2 – Se der ao dinheiro público um destino público diferente daquele para que era destinado, será suspenso até seis meses e condenado em multa de 50 a 300 kwanzas.
Trata-se de um crime, de proteção dupla do bem jurídico patrimonial do Estado, que somente, existe quando, há abuso de função, pelo facto do agente se apropriar ou onerar bens de que tem a posse, em razão das funções que exerce, violando com esse comportamento, a relação de fidelidade com o Estado, pois, em outros termos, trata-se de um desvio do objecto do fim a que era destinado (vide pags. 688 e 699, parte Especial, Tomo III, Comentário Conimbricense do Código Penal, Coimbra Editora, 2001).
Aqui o dinheiro, bens ou créditos, que estejam na posse do agente público ou terceiros, o que não é no caso em concreto, visto que, os 500 milhões, segundo o próprio BNA, foi uma aplicação, que não criou prejuízos ao Estado, numa conta fiduciária (ou de custódia), que não consegue debitar (não se faz levantamentos), cujo fim, era para ser a primeira garantia, de um financiamento para fundos do Estado.
A conduta punida por este tipo legal consiste na apropriação ilegítima, que deve entender-se o acto de fazer seu o bem, agindo como fosse seu proprietário e não mero possuidor, por outro lado, a apropriação poderá ser feita em proveito próprio ou de outra pessoa, portanto, deve haver, neste crime a reversão do bem, em benefício do agente público.
Neste caso dos 500 milhões, o Ministério Público, não provou ter encontrado, algum valor nas contas do Ex-governador e do Director, nem provou algum benefício ou proveito que ambos tiveram, decorrente desta transferência, e mais, do ponto de vista jurídico, o valor sempre permaneceu na esfera jurídica do BNA, pois, era dinheiro da carteira de gestão do BNA, somente, depositado, na conta de um agente custodiante, como garantia, durante 30 dias, depois, seria devolvido à conta do BNA.
Portanto, os factos, concretamente, a transferência dos 500 milhões, não preenchem os requisitos constitutivos e cumulativos, do crime de peculato, visto que:
– tratou-se de uma transferência, em cumprimento de uma orientação do Presidente da República, o que demostra não haver intenção (dolo) do Governador, de furtar o dinheiro ou maliciosamente levar, ou deixar levar ou furtar a outrem.
– o valor foi uma aplicação feita pelo BNA, como garantia, o que significa que nunca deixou de ser dinheiro do BNA, e, evidência nunca ter estado na posse do Governador e do Director, e muito menos, ter sido aplicado a uso próprio ou alheio;
– o MP não apresentou nenhuma prova do cometimento do crime de peculato, como por exemplo, algum valor na conta do Governador ou Director, ou até dos outros arguidos, e, nem os benefícios decorrente do valor, porque não existiu crime: não há prova de que … o dinheiro, bens e títulos de crédito… foram encontrados em poder do Governador, Director ou outros arguidos.
– o valor, foi restituído, na totalidade, ao BNA, sem criar qualquer prejuízo ao Estado, o que prova, que o Governador, o Director e outros arguidos, nunca se beneficiaram dos valores.
Finalmente, o crime de branqueamento de capitais não existe porque não existiu o crime de peculato, ou melhor, o Ministério Público divagou, fez inferência, mas não apresentou provas, como manda a lei penal, para justificar a sua posição, não provou que o dinheiro foi furtado, os arguidos tinham em seu poder o dinheiro.
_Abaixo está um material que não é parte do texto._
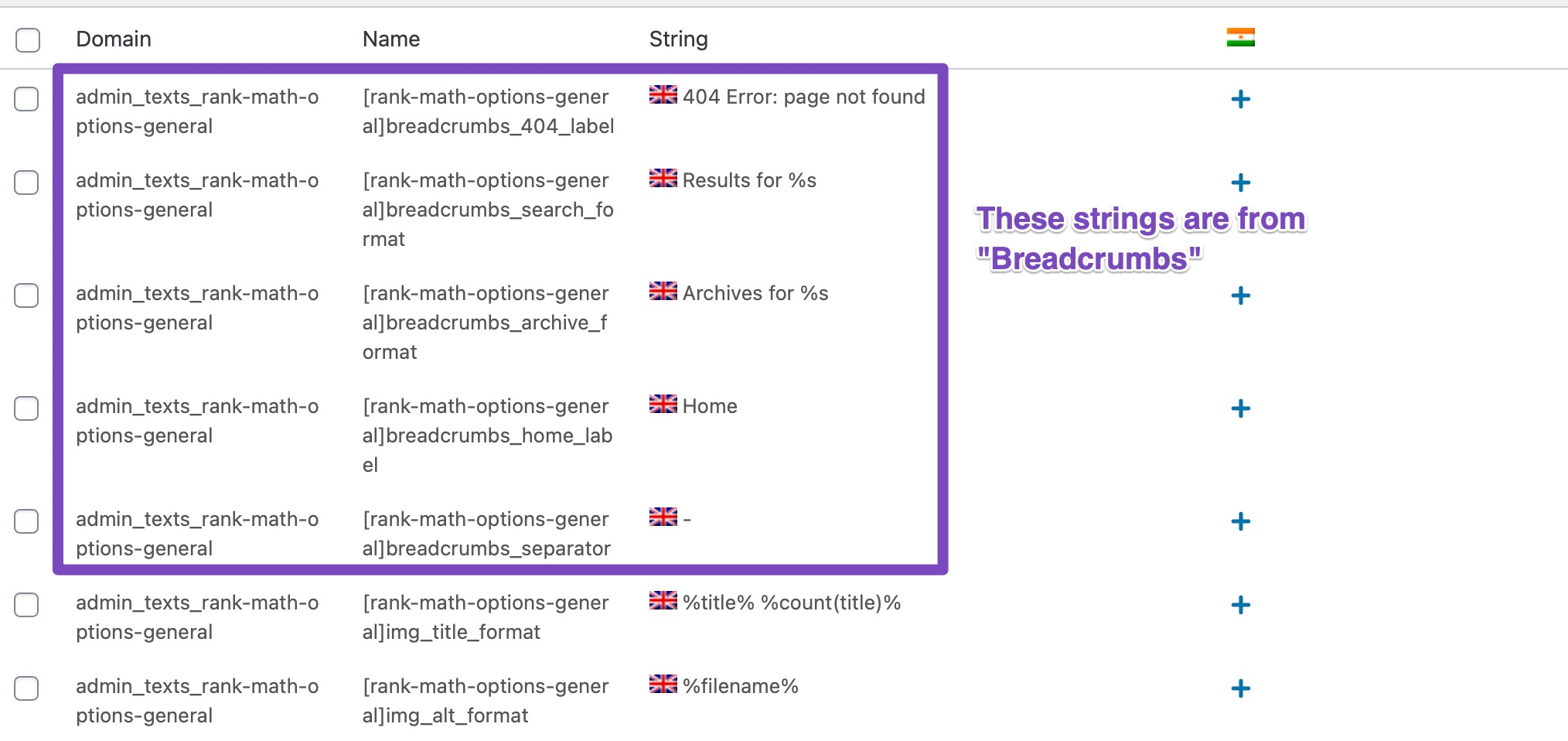Check the breadcrumbs_home_label row checkbox
This screenshot has height=741, width=1568.
click(x=26, y=408)
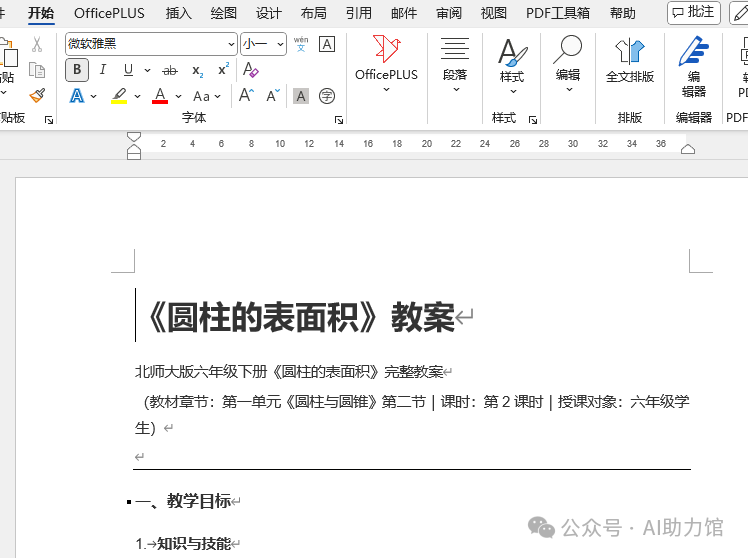
Task: Click the Grow Font icon
Action: point(246,96)
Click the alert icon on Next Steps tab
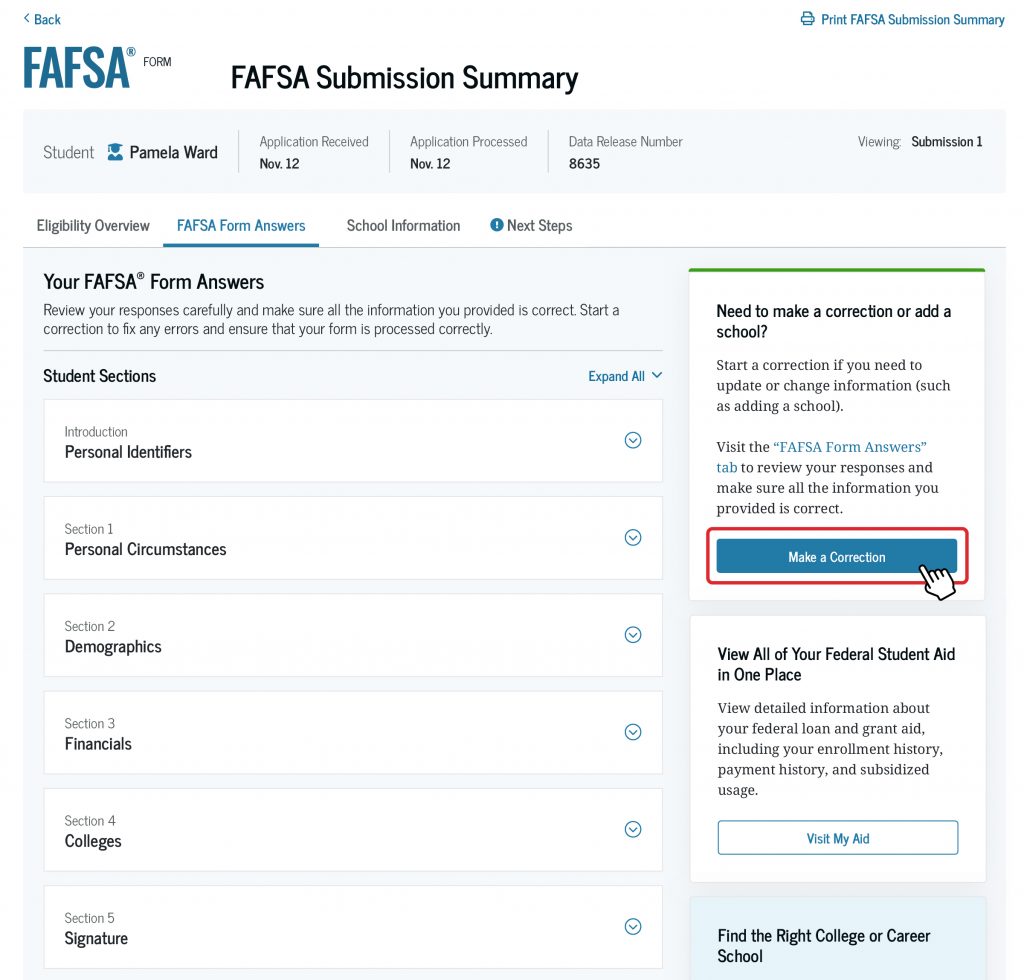The image size is (1024, 980). pos(496,225)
Também, não provou que branquearam o dinheiro comprando imóveis ou dando fins não legais.
Portanto, o Direito Penal e Processual Penal são objectivos para a verdade material. Tem de haver provas para inferir qualquer juízo criminal, sob pena de fazer-se uma justiça pré-orientada ou motivada por elementos que não fazem parte dos órgãos judiciais.